MRI studies identify three components of external anal sphincter

September 1, 2005

With the help of magnetic resonance imaging, University of Michigan researchers have determined that the external anal sphincter (EAS) has three different components: a main component (EAS-M), a lateral wing portion (EAS-W), and a subcutaneous component (SQ-EAS).

With the help of magnetic resonance imaging, University of Michigan researchers have determined that the external anal sphincter (EAS) has three different components: a main component (EAS-M), a lateral wing portion (EAS-W), and a subcutaneous component (SQ-EAS).
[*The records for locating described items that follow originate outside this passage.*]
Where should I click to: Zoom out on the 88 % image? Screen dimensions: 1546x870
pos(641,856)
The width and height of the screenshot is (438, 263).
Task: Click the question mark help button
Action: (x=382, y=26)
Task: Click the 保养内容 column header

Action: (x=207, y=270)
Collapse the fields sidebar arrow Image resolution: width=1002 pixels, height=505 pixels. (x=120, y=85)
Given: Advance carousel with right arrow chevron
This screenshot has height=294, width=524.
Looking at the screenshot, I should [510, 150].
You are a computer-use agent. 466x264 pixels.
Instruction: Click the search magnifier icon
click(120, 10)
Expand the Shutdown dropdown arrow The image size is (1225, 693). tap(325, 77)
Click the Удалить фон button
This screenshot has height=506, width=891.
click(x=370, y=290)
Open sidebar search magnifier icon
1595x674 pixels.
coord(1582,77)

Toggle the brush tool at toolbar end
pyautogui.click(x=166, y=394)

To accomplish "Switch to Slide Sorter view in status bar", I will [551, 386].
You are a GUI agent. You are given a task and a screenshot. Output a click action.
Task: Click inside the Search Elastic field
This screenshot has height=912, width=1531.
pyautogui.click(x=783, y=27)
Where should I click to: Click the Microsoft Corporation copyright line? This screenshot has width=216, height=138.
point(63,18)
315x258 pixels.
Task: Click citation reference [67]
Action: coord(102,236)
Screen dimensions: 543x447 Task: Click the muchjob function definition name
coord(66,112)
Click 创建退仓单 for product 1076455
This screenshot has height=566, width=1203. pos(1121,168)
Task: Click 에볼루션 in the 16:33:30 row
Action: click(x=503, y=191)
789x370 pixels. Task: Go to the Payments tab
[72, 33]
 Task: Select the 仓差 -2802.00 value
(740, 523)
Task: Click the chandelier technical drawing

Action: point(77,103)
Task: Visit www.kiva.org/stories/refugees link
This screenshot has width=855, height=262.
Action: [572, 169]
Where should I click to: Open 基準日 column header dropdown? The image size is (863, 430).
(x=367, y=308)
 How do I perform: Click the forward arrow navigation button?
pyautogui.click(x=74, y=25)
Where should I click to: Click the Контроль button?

Investigators studied MRIs of 50 women who hadn't had children and conducted detailed 3-dimensional reconstruction of the EAS of three other subjects with clear anal sphincter anatomy. Outlines of each visible component were traced to create 3-D models in the three subjects. The criteria used for establishing separate components were the presence of a clear separation visible between one element and adjacent structures, or differing muscle origin or insertion.

"The previous data has been gathered from anatomists who have conducted cadaveric dissections," said Yvonne Hsu, MD, a third-year urogynecology fellow at the University of Michigan, Ann Arbor. "It's very difficult when dissecting a cadaver to separate the subdivisions."

The precise number of subdivisions of the EAS has been a considerable source of controversy, with speculations including one, two, three or four components, Dr. Hsu said. She and colleagues morphologically reviewed the MRI scans of 50 subjects to ensure consistency with the results of 3-D modeling in three subjects.

"While there isn't a clinical application of this finding now, the hope is that if you can see a specific subdivision, then you can correlate the disruption in that specific subdivision with symptoms," she said. "This is preliminary data in the hopes of doing that in the future."

In particular, the discovery of a winged portion of the EAS was surprising, said Dr. Hsu."In quite a few patients, you can see a distinct separation between that and the puborectalis muscle. That led us to conclude it's part of the external anal sphincter," she said.